Of course, this is true only of feedback that comes honestly and earnestly from people who accurately see who you are and how you operate. That’s why it’s important to learn to distinguish between useful, helpful feedback and feedback from people who don’t really know what they’re talking about and/or are giving you feedback that’s more reflective of themselves rather than you.
But that’s a topic for another day.
Today I want to suggest three ways to get more value from any and all of the valid feedback that comes your way.
Lose Your Ego
One of the most common errors people make when receiving feedback is to filter it through the needs of their own ego. This tends to make them:
- Justify or explain away any negative parts of the feedback, so they can tell themselves there’s nothing wrong with their attitude, skills, or behavior and therefore no need to do anything different in the future.
- Focus heavily or exclusively on any positive parts of the feedback, so they can tell themselves they’re on the right track and doing the best that can be expected.
Either way, your ego is blocking you from getting maximum benefit from the feedback. It’s better to try and treat the feedback objectively, as if it applied to someone else, so you can absorb and make use of the raw information – both positive and negative – and thereby obtain the maximum benefit.
To stay more objective about feedback, trying breaking down the comments into separate elements, as follows:
Take the Positive
When feedback affirms what you already know and like about yourself, take it as an occasion for a mini-celebration.
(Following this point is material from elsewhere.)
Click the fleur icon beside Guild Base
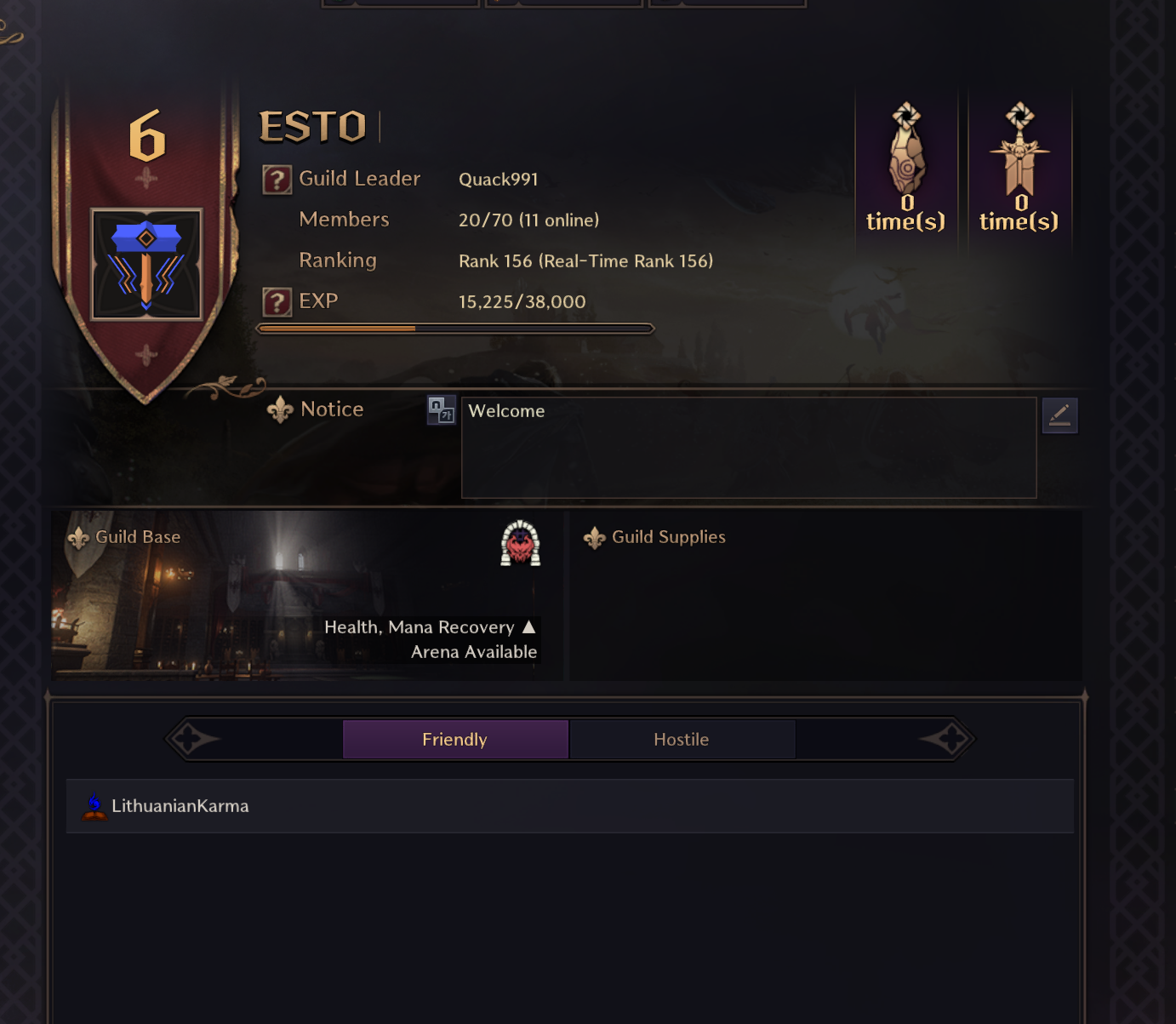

From time to time, you deserve a pat-on-the-back for your positive traits, useful skills, and valuable successes.
However, you should also help prevent the feedback from giving you a “swelled head” by considering how the positive feedback might deserve to be shared with others, and also how you might help others you know to develop whatever just got praised in you.
Accept the Negative
When feedback points to a trait or a behavior that needs improvement, don’t take it as a criticism. Turn it around toward the positive by accepting it as an opportunity to do better in the future.
In some cases, a little honest introspection or consultation with people you trust will confirm that you’re not totally surprised by this feedback. You already knew or at least suspected it to be true. Accepting a measure of negative feedback in this way can motivate you to reconsider what you’ve done and to find ways to do better next time.
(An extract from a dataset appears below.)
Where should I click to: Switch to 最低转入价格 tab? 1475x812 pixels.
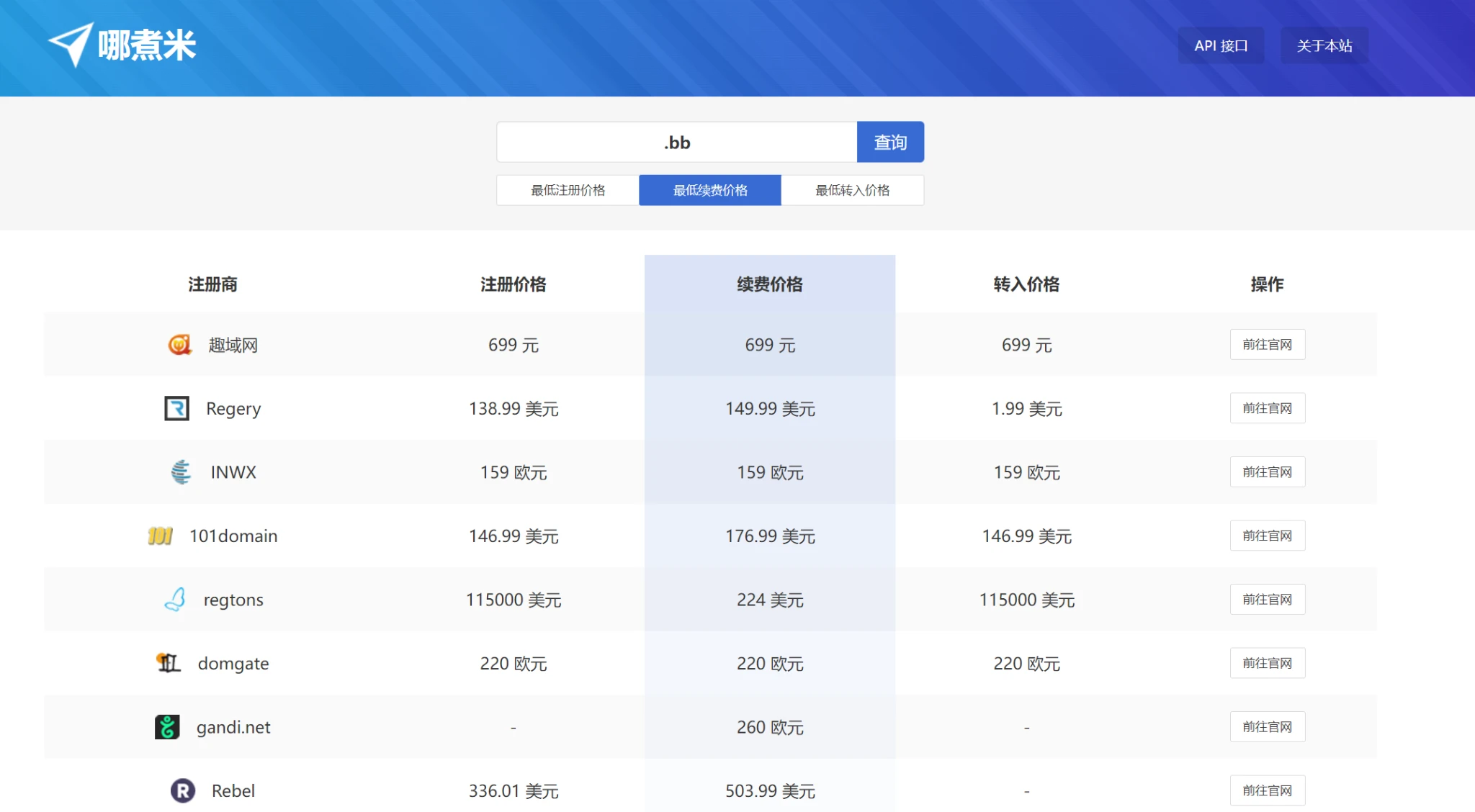tap(852, 190)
You may also benefit by considering how your work and your life can improve if you make the appropriate changes to which this negative feedback points.
Be Open to the Unexpected
While any valid feedback is important, feedback that’s unexpected can be particularly helpful. Unexpected information can open the door to new self-awareness, and shake you up in areas of your work and your life where you’ve been too complacent.
Unexpected feedback can be positive – triggering joyful feelings and increasing your self-satisfaction – or negative – creating pockets of worry and concern.
Most of us feel comfortable responding to positive surprises. We enjoy them. But when we hear unexpected negative feedback, we often switch to a defensive attitude that blocks us from receiving any benefit from the information.
Instead, it’s helpful to think more openly and receptively about the negative feedback:
- How well does it conform to what other people are feeding back to you?
- How much more do you need to find out to fully understand this negative feedback?
- What changes can you make to minimize or eliminate the reasons you’re receiving this negative feedback?
- What benefits might flow to you and others from making these changes?
Valid feedback from trusted sources can open the door to positive changes that you’ll appreciate for many years to come.
That’s why it’s important you take feedback gratefully, and accept both the positives and the negatives as starting points for self-improvement.